Entretien – Le Soudan est déchiré depuis trois ans par une guerre civile sanglante qui a plongé le pays dans l’une des pires crises humanitaires modernes. Cette lutte de pouvoir entre deux généraux est alimentée par des rivalités géostratégiques régionales et des intérêts économiques internationaux, dont ceux de la France, comme le rappelle Clément Boursin, responsable de programme et plaidoyer Afrique à l’ACAT-France.
ACAT-France : Comment le conflit soudanais s’est-il déclenché ?
Clément Boursin : Le conflit actuel trouve ses racines dans la transition politique avortée qui a suivi la chute de l’autocrate Omar el-Béchir en 2019. Après des mois de mobilisation populaire en faveur d’un pouvoir civil, l’armée soudanaise a sacrifié le président en place afin de conserver la main sur la transition qui était espérée par les Soudanais. En octobre 2021, deux figures militaires, Abdel Fattah al-Burhan, militaire de haut-rang de l’armée soudanaise, et Mohamed Hamdan Dagalo, dit « Hemedti », chef des Forces de soutien rapide (FSR), ont mené un coup d’État pour écarter définitivement les aspirations populaires à l’instauration d’un pouvoir civil au Soudan. Mais cette alliance était fragile. Les tensions se sont rapidement cristallisées autour de l’intégration des FSR dans l’armée nationale et du contrôle de ressources stratégiques, notamment l’or du Darfour dont les FSR avaient la mainmise. Le 15 avril 2023, ces rivalités ont dégénéré en affrontements armés à Khartoum, marquant le début d’une guerre ouverte entre deux centres de pouvoir militaires cherchant chacun à s’imposer.
ACAT-France : Ce conflit est également alimenté par des rivalités géostratégiques régionales ?
C. B. : Oui, et c’est ce qui rend la situation particulièrement préoccupante. Le conflit soudanais s’est progressivement internationalisé. Deux blocs régionaux se sont constitués : d’un côté, les FSR soutenues par les Émirats arabes unis (EAU) ; de l’autre, l’armée soudanaise appuyée par des puissances comme l’Égypte, l’Arabie saoudite ou encore la Turquie. Ces acteurs fournissent armes, financements et appuis logistiques. Le Soudan est devenu un terrain de compétition stratégique pour le contrôle des ressources, notamment l’or, et pour l’influence sur la mer Rouge, une zone clé du commerce mondial. Cette internationalisation alimente la guerre et complique fortement toute tentative de médiation.

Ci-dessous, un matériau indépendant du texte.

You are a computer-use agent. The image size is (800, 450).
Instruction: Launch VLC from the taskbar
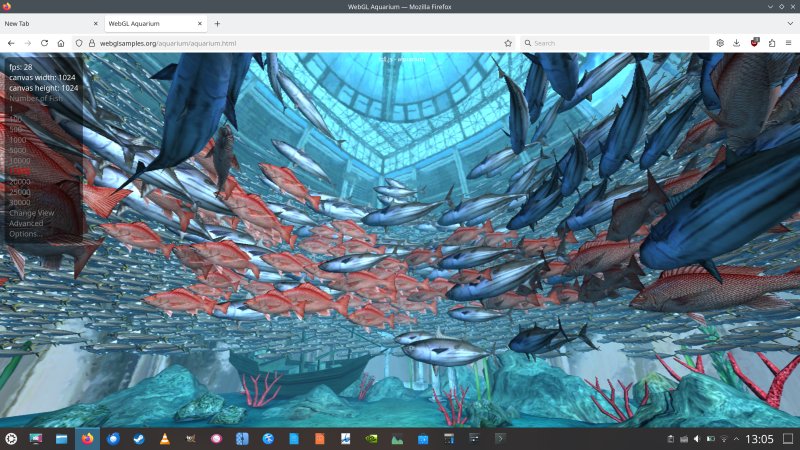(165, 439)
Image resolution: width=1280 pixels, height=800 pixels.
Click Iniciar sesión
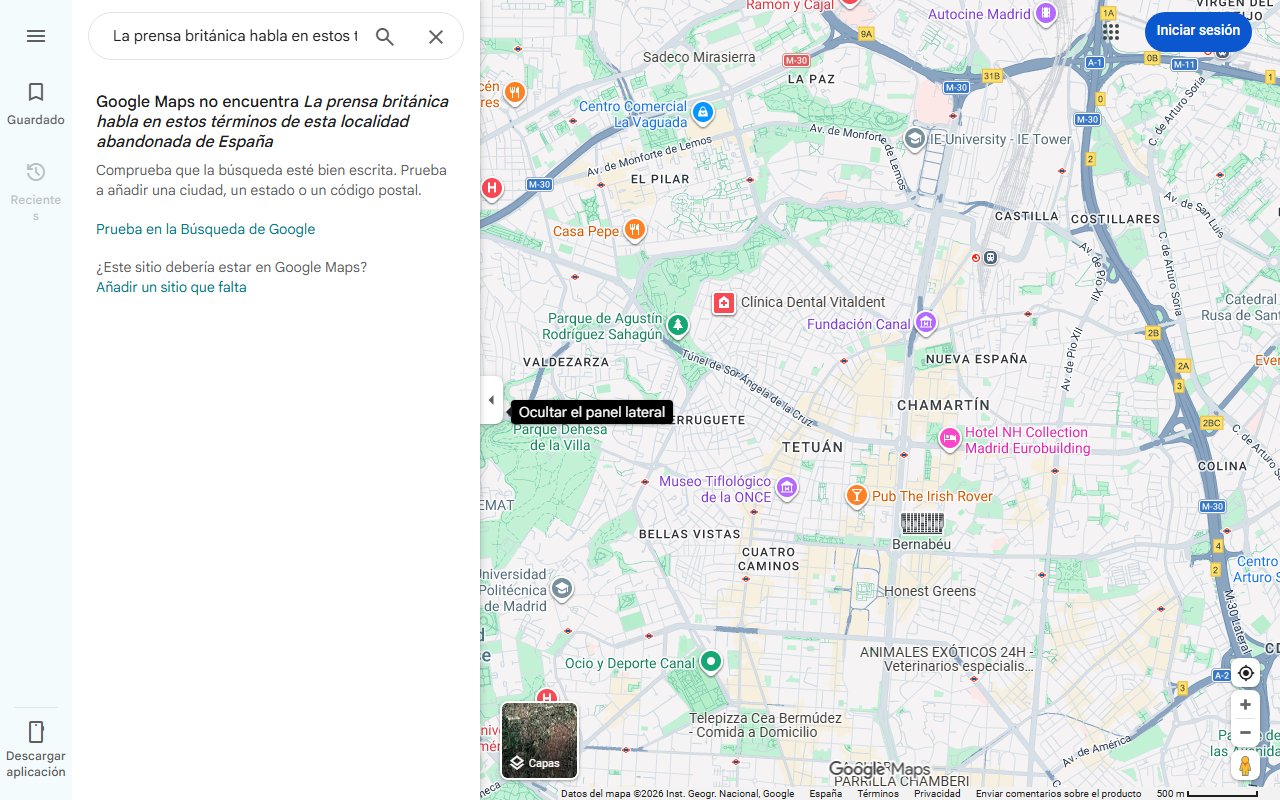click(x=1198, y=31)
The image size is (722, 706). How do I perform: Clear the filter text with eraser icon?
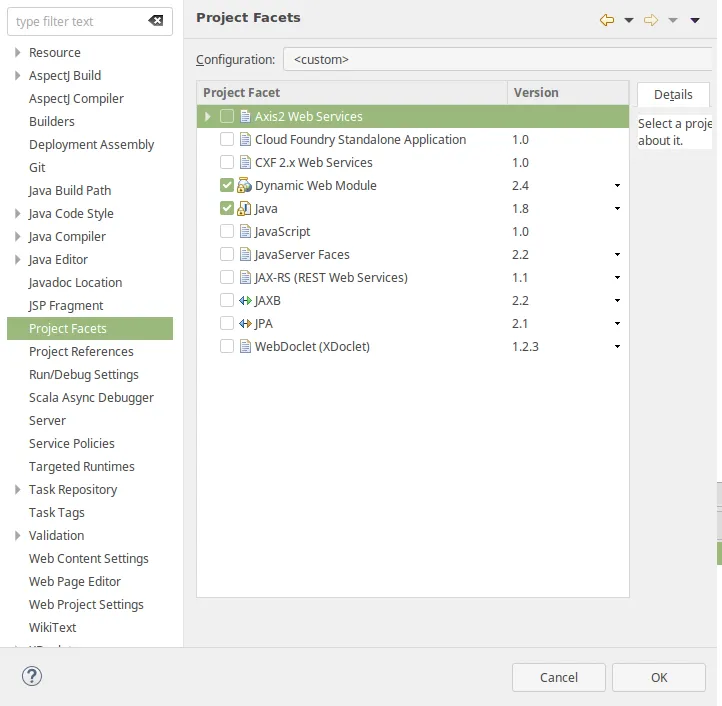(x=155, y=21)
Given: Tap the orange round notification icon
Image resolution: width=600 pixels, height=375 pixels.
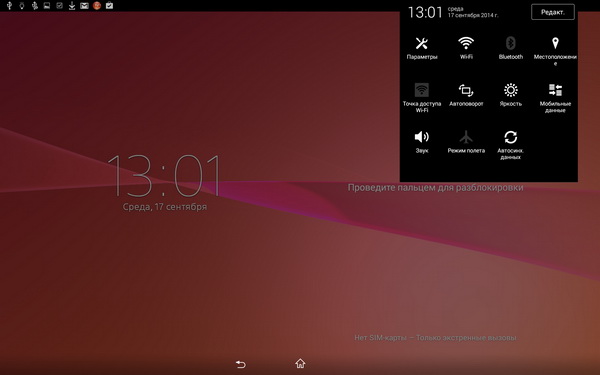Looking at the screenshot, I should pyautogui.click(x=97, y=5).
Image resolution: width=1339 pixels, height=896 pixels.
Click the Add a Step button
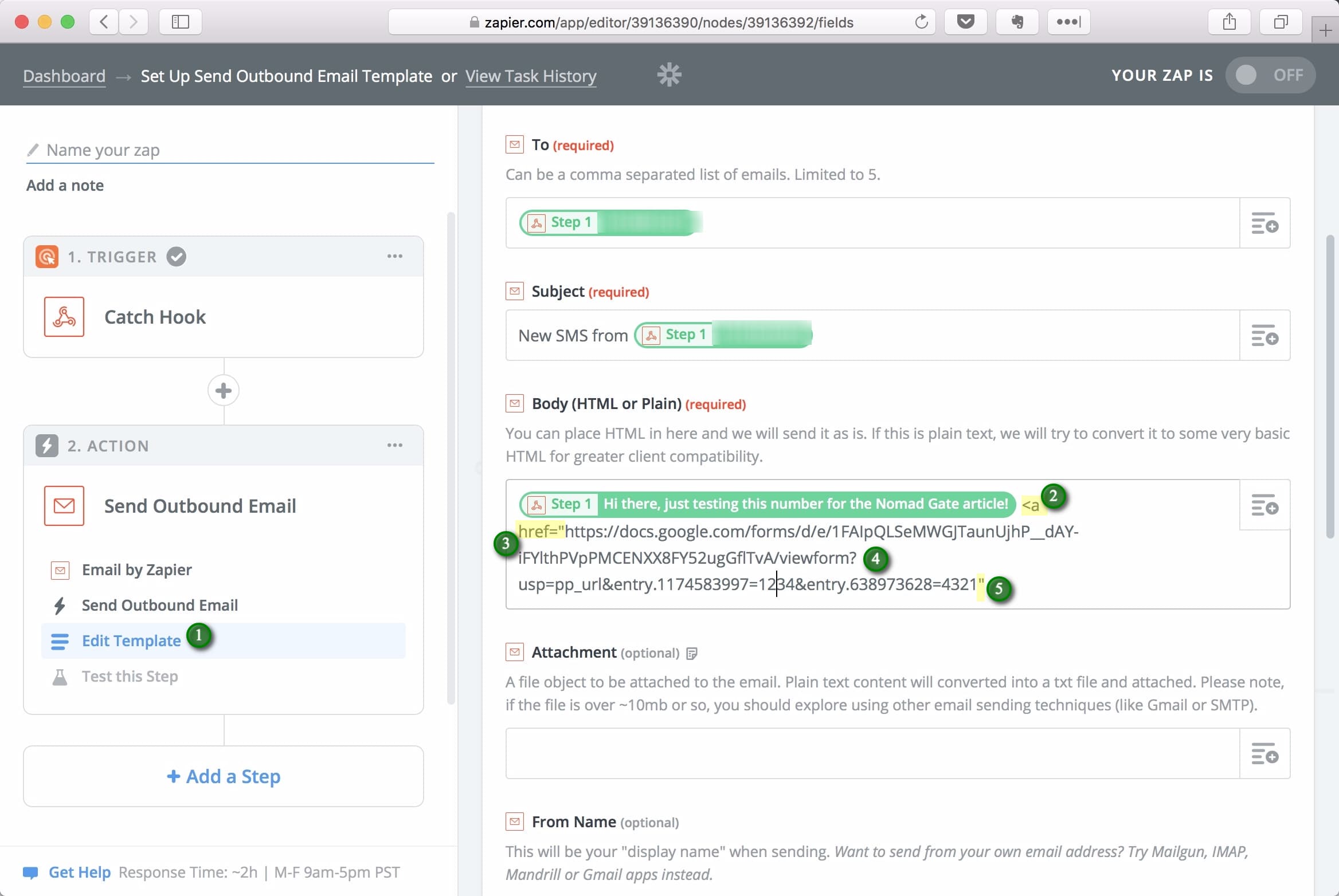[224, 776]
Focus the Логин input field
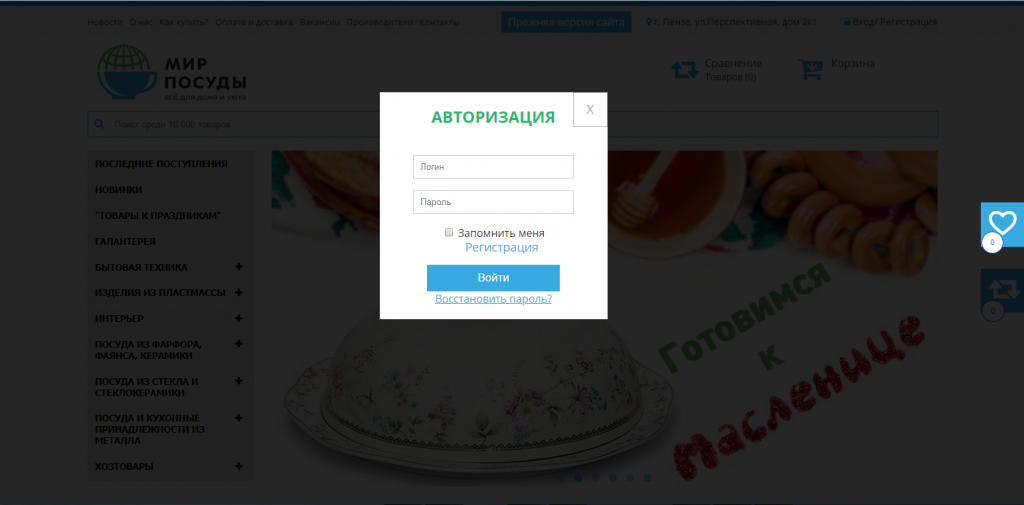This screenshot has height=505, width=1024. [493, 167]
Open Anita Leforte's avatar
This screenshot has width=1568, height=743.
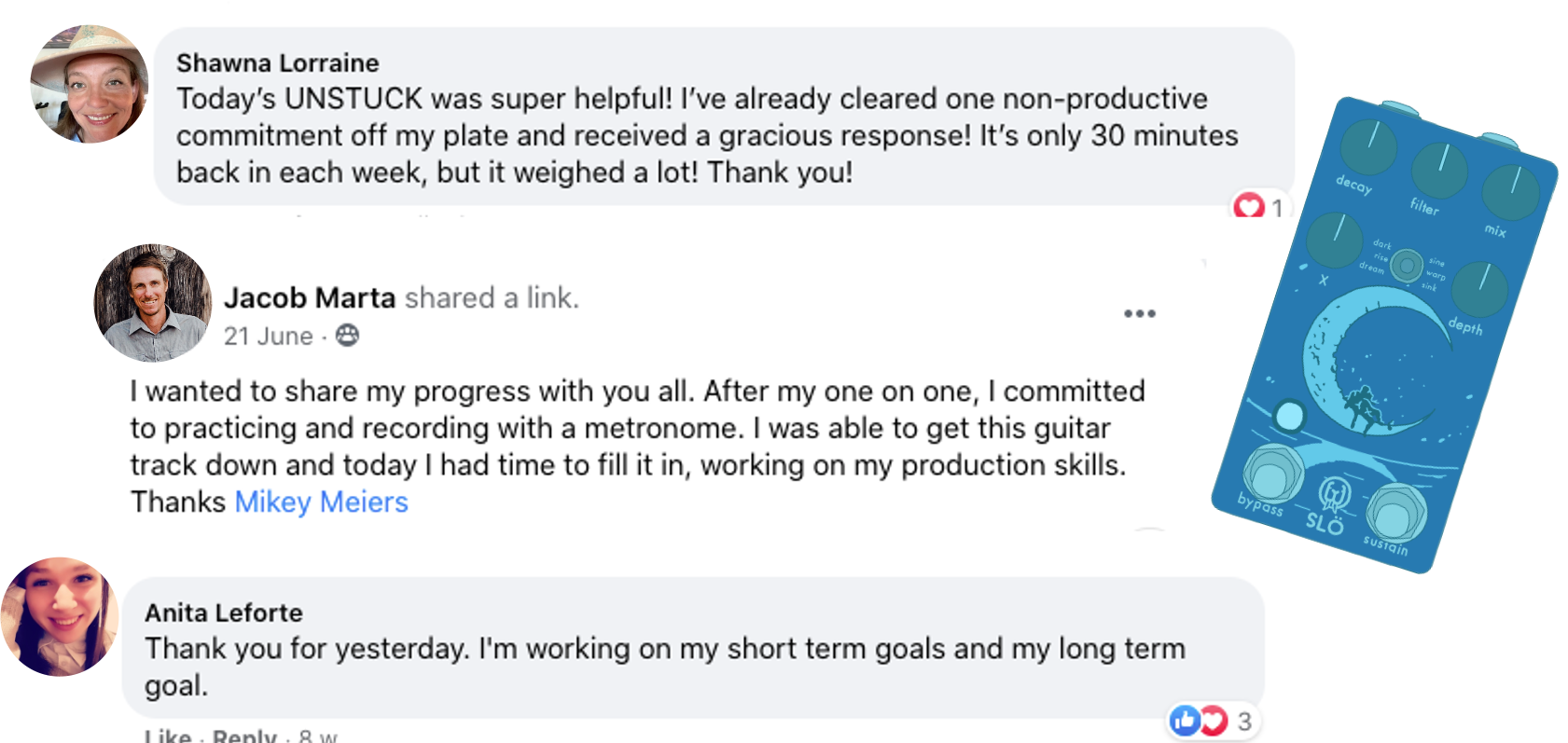tap(60, 616)
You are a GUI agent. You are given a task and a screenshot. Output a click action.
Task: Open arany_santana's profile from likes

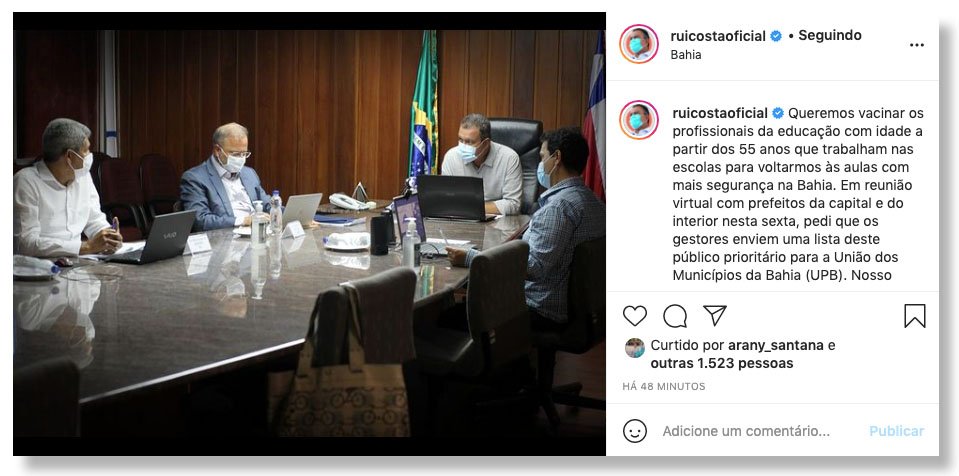776,345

ACAT-France : Quelles sont les conséquences pour les populations civiles ?
C. B. : Elles sont catastrophiques. Le conflit a fait plus de 200 000 morts et provoqué le déplacement de près de 14 millions de personnes. Aujourd’hui, environ 33 millions de Soudanais ont besoin d’une aide humanitaire. Les civils sont les premières victimes de violences systématiques : bombardements indiscriminés, exécutions sommaires, pillages et violences sexuelles. Des centaines de structures de santé ont été attaquées, entraînant l’effondrement du système médical. Dans des régions comme le Darfour, les exactions prennent une dimension encore plus grave, avec des massacres à caractère ethnique pouvant s’apparenter à des crimes contre l’humanité, voire à un génocide. Le siège et la destruction de villes entières, comme El-Geneina en juin 2023 ou El-Fasher en octobre 2025, ont plongé des populations dans des conditions de survie extrêmes, sans accès à la nourriture ni aux soins.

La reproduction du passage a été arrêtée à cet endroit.